A group of dedicated journalists called the ICIJ worked tirelessly to comb through financial documents they procured from offshore providers created by the rich. After about a year of looking for discrepancies in a massive 2.94 terabytes of data, they found what they were looking for. Using advanced technology and graph databases, it was revealed that the elite 1% move their taxable assets, like cars, houses, and private planes to fake companies on paper. These “companies” then set up shop in islands without corporate tax, therefore allowing the elite to hold—and potentially resell—their assets without paying taxes.
Like in the Meryl Streep movie “The Laundromat”, many lower and middle-class citizens are disenfranchised by the actions of the wealthy. In the film, Meryl’s character, Ellen, investigates a shady insurance company situated in Panama that refuses to pay her late husband’s life insurance. She realizes the company was a scam, and in actuality was a group of men in suits profiting off of the naivety of the elderly. The movie provides social commentary about how the American tax system fails those on the lower levels of the social hierarchy, and how the rich are easily able to poke holes in this poorly constructed system.
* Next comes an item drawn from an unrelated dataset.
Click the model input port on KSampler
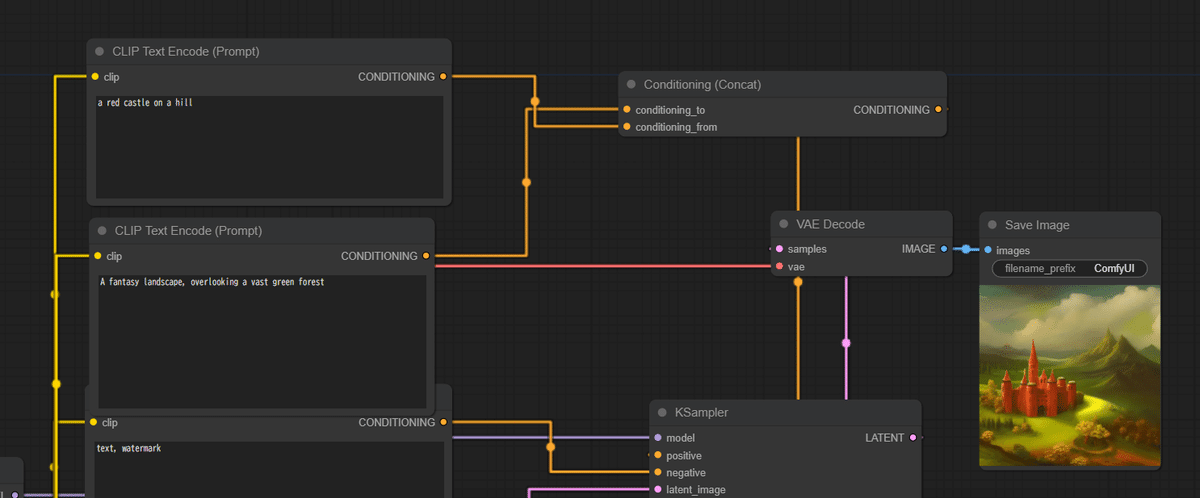This screenshot has width=1200, height=498. tap(658, 438)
Their antics only widen the already vast wealth disparity between them and the poor. After the COVID-19 pandemic, businesses and workers were left reeling, leading to total American employment plummeting by 8.8 million. Wallets stayed closed, frowns stayed put… but the rich continued to increase in wealth. For example, while his Jordanian people were struggling to put food on the table amidst the pandemic, the Papers implicated King Abdulla for funneling millions of dollars into offshore luxury homes. The rich will only continue to benefit at the expense of those less fortunate, demonstrating the skewed nature of global commerce.
It is an undeniable fact that the United States will always face a division between rich people and poor people. Unless America undergoes a communist revolution sometime soon, this will stay true for the foreseeable future. However, it is simply unreasonable for the top 1% to own 20% of America’s wealth. If this trend continues, a few billionaires in this country will hold the majority of the wealth, while the rest of the population struggles to make ends meet. Unless we are actively trying to recreate the Hunger Games, steps need to be taken by the government to place limits on the rich. Who knows how much power they will have in the future if they are left unchecked? Will these silver spoons bulldoze over our democracy until only rubble remains? Moving forward, the only way to justly decrease the enormous wealth gap requires leaders and people to use the Pandora Papers as a wake-up call to curtail the power of the elite.